§ **DESCRIPTION OF THE TASK**:
How would the passage below about buying mattresses go on? Continue it from its final sentence.

WARREN SHOULBERG, the editor of Home Furnishings News, a trade publication for the furniture industry, reckons that a mattress purchase is the most “blind” purchase anybody ever makes.
“You only buy it once every 10 or 20 years,” he said, “so you are woefully unprepared and uneducated. You are confronted with this police lineup of white boxes that all look remarkably similar. The one that’s $500 doesn’t look all that different from the one that’s $5,000, or, now, $50,000, the way a Hyundai looks different from a Ferrari. The attributes that distinguish this product you can’t see.
“So you do the obligatory five-minute lie-down, but you’re incredibly self-conscious. Whatever very personal way that you sleep, you can’t do it on the floor of Sleepy’s. It’s not a product you can shop smart for, and that’s allowed the mattress companies to be all over the place. They kind of went crazy, and you’ve got to hand it to them.
“Now, there are a lot of affluent people who will pay a lot of money for a good night’s sleep. Or the perception of a good night’s sleep. I think the mattress guys are the smartest people in the whole home furnishings business. They have managed to attach an emotional element to your mattress. It’s not just layers of foam and padding.”

§ **SUPPLIED DATA**:

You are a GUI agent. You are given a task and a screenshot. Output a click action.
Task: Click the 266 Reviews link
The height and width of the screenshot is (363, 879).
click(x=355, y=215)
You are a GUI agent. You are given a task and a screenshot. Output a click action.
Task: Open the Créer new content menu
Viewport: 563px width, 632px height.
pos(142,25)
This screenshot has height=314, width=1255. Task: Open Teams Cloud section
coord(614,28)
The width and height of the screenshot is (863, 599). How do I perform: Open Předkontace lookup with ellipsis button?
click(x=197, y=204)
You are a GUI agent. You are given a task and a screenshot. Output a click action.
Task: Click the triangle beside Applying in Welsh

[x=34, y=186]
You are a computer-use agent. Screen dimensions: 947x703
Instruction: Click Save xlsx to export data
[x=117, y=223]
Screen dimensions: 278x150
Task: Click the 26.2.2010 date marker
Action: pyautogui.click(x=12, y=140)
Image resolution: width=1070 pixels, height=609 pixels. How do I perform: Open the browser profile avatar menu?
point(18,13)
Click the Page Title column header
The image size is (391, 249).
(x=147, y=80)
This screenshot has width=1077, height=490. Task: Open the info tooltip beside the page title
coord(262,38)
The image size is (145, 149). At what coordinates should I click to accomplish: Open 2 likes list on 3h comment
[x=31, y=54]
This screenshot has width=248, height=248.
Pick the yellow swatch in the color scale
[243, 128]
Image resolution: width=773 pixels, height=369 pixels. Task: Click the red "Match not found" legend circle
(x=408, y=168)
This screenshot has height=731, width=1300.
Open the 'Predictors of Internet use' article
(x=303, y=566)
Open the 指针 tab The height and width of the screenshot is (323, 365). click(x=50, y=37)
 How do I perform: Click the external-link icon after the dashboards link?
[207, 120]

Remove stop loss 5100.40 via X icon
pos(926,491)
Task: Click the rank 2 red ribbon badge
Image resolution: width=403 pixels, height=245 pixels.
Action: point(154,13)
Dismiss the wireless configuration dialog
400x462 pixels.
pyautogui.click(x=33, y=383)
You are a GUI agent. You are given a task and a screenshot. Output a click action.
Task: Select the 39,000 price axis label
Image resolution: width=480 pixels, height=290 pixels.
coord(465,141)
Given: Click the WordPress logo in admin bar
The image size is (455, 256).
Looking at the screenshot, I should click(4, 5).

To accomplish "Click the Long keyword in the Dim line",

§ **EXPECTED ANSWER**:
The Hastens store, in a classic SoHoian cast-iron building on Greene Street, is huge and white. This whiteness sets off the fetching blue and white plaid ticking that covers nearly every mattress. (The alternative is a white and taupe plaid.) Lina Schleenvoigt, the store’s young manager, listed the layers in a Hasten’s mattress: flax, wool and cotton, as well as horsehair, which has been not only cleaned but permed.
“Horsehair is hollow tubes,” she said proudly. “Nature’s air-conditioner. If you consider that you sweat one liter a night, and all that stays in the bed, unless the bed can breathe.”
Here we go again.
If the foam mattresses promise, as Mr. Burney said, better living through chemistry, Hastens, with its horse-and-fjord imagery, is the antifoam — the free-range bed. Its show pony, the Vividus, lives behind a velvet rope. With permission, I clambered aboard, and Ms. Schleenvoigt pushed down on my shoulder.
“You want to feel that the bed accepts you,” she said. “You have to open yourself to a new experience.”
“This,” she said, answering the $60,000 question, “is something without compromises. It takes 160 man-hours to make this bed. The horsehair is hand-selected, for example, and longer and straighter than what we use in the other beds. It has a deep feel, a bottomless feel.”
Not only that, she said, it comes with a brass plate engraved with your name.
I spent an hour here, rolling from bed to bed. It is true that the Vividus is very, very comfortable, but all the mattresses there are — beyond anything you can imagine, which is as it should be, considering that most of them cost more than a car. They even need maintenance like a car, specifically a massage and a flip every month for a year. “We call you and remind you,” Ms. Schleenvoigt said.
I flopped down next to Beth Fussell, who was splayed out on the Excelsior mattress ($15,500), her clogged feet hanging over the edge.
Ms. Fussell, 41, works at an architectural firm around the corner. She said she and her husband, who is also an architect, have been visiting this bed once a month for a year, and they plan to buy it in 18 months.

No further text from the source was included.